◆ Try it:
Beginning at the line that contains "31 (211, 290)", write out each remaining line of the entries below exactly as it stands.
Segment Start: Supplied information
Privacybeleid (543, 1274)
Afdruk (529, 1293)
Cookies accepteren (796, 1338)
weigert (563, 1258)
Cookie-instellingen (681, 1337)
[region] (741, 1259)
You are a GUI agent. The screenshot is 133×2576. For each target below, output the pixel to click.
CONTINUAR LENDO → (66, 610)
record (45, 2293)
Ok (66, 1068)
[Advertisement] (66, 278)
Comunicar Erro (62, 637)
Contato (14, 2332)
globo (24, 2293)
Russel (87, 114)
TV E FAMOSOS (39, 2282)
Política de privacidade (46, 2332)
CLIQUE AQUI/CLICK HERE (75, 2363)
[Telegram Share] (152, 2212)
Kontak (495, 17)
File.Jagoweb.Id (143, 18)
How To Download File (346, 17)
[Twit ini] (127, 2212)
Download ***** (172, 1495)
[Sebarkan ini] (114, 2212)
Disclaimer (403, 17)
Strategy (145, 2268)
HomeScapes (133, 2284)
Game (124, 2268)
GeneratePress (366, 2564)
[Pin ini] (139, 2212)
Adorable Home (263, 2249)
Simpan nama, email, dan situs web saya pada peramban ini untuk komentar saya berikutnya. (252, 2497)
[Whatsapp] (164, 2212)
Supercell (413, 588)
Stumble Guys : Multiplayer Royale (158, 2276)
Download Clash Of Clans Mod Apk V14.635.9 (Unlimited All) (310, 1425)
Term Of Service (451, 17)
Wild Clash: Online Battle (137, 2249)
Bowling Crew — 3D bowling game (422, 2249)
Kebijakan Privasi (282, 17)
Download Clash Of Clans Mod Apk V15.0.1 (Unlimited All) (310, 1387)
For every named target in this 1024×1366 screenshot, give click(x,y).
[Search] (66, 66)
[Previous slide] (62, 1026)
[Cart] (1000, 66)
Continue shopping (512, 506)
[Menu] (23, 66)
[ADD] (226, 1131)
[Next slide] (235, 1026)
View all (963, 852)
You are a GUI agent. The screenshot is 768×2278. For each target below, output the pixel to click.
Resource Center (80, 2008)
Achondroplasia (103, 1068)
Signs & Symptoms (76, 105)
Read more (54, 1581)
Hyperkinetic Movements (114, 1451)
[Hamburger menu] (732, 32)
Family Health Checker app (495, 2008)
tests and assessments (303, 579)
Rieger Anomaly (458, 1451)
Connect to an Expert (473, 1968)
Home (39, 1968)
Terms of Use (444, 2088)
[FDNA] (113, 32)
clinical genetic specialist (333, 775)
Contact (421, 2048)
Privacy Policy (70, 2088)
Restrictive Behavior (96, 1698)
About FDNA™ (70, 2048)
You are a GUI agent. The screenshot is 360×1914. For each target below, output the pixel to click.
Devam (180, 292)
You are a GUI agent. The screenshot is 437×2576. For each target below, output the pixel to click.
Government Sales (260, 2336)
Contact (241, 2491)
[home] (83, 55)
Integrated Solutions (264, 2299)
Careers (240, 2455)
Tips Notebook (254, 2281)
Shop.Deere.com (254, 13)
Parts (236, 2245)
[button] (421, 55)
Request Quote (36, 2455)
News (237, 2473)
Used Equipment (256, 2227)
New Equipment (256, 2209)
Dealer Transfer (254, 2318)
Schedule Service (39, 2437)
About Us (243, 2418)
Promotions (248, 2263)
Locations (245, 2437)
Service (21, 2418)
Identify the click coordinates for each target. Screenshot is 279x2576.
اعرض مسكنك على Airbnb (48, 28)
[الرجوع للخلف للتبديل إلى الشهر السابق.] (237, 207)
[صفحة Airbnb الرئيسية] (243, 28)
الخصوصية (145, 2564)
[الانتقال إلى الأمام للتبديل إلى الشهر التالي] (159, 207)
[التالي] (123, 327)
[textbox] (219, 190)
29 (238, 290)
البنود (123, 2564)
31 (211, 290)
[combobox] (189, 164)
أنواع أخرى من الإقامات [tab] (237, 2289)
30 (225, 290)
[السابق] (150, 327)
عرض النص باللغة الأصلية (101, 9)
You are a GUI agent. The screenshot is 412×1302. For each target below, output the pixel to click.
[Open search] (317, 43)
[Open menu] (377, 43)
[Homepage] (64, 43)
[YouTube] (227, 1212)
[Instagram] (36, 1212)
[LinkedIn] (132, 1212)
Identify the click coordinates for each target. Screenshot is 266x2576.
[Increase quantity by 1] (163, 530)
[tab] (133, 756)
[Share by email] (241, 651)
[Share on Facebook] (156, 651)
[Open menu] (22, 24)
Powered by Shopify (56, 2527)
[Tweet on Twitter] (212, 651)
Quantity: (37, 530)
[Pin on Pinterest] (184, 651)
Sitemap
Segment End: Supplied information
◆ Answer section:
31 (211, 290)
[combobox] (189, 164)
أنواع أخرى من الإقامات [tab] (237, 2289)
30 (225, 290)
[السابق] (150, 327)
عرض النص باللغة الأصلية (101, 9)
You are a GUI agent. The screenshot is 412×1302. For each target below, output the pixel to click.
[Open search] (317, 43)
[Open menu] (377, 43)
[Homepage] (64, 43)
[YouTube] (227, 1212)
[Instagram] (36, 1212)
[LinkedIn] (132, 1212)
Identify the click coordinates for each target. Screenshot is 266x2576.
[Increase quantity by 1] (163, 530)
[tab] (133, 756)
[Share by email] (241, 651)
[Share on Facebook] (156, 651)
[Open menu] (22, 24)
Powered by Shopify (56, 2527)
[Tweet on Twitter] (212, 651)
Quantity: (37, 530)
[Pin on Pinterest] (184, 651)
Sitemap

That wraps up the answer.